▶ _Compito A_:
Nel brano sulla carenza di infermieri, quanti pensionamenti sono previsti dal 2023 al 2033?
▶ _Compito B_:
Prosegui il brano sulla carenza di infermieri dopo la sua ultima frase.

▶ _Brano da leggere_:
++++++++++

Un elemento non sfugge: chi dovrebbe andare in pensione non lo fa e addirittura svolge ancora attività assistenziale, seppur a volte, in via saltuaria. «La carenza attuale di infermieri in Italia è almeno di 65mila unità. Ma la situazione è destinata ad aggravarsi proprio con l’uscita dal mondo del lavoro dei prossimi pensionati», spiega a Domani la Federazione nazionale gli ordini delle professioni infermieristiche (Fnopi).

Un esempio? «Dal 2023 al 2033 si prevedono circa 113mila pensionamenti a cui sicuramente si aggiungeranno uscite per altri motivi che oggi non possiamo quantificare, ma che aggraveranno il dato». C’è poi il divario territoriale.

++++++++++

▶ _Dati dell'esercizio_:
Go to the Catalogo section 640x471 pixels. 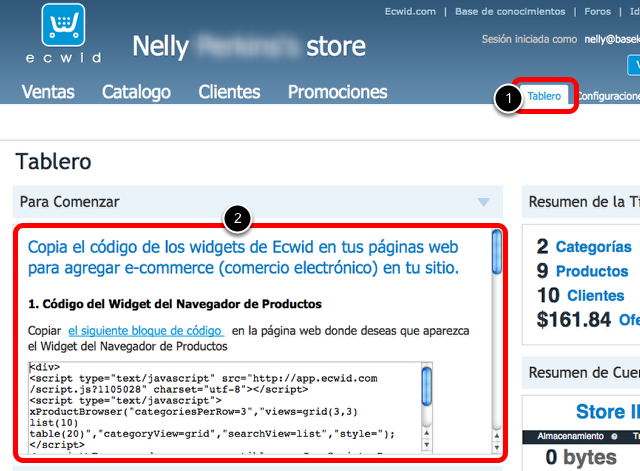(136, 92)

++++++++++

▶ _La tua risposta A_:
Circa 113mila.

▶ _La tua risposta B_:
«La carenza pesa per circa il 45 per cento al Nord, per il 20 per cento al Centro e per il 35 per cento al Sud. Ma è anche vero che le regioni in cui tale carenza è maggiore sono quelle caratterizzate negli anni dai piani di rientro, dove il blocco delle assunzioni ha impedito qualsiasi tipo di rinforzo e ricambio di organici», spiegano ancora dalla Fnopi. La Campania è la regione messa peggio: servirebbero 11.733 infermieri mentre in Sicilia 10.725, segue la Lombardia con un buco pari a 7.942 infermieri. Mal comune, in questo caso, non è mezzo gaudio.

Pensioni e dimissioni

Bottega di Nursind mette in evidenza l’aspetto politico, quindi gli scarsi investimenti: «Il governo non sta attuando alcuna strategia di fronte alla drammatica carenza di infermieri. Non sarà possibile garantire gli attuali servizi». Cosa ci aspetta nell’immediato futuro? «Ci saranno più uscite per la pensione che nuovi laureati. La professione è sempre meno attrattiva per i giovani che fanno altre scelte per gli studi universitari».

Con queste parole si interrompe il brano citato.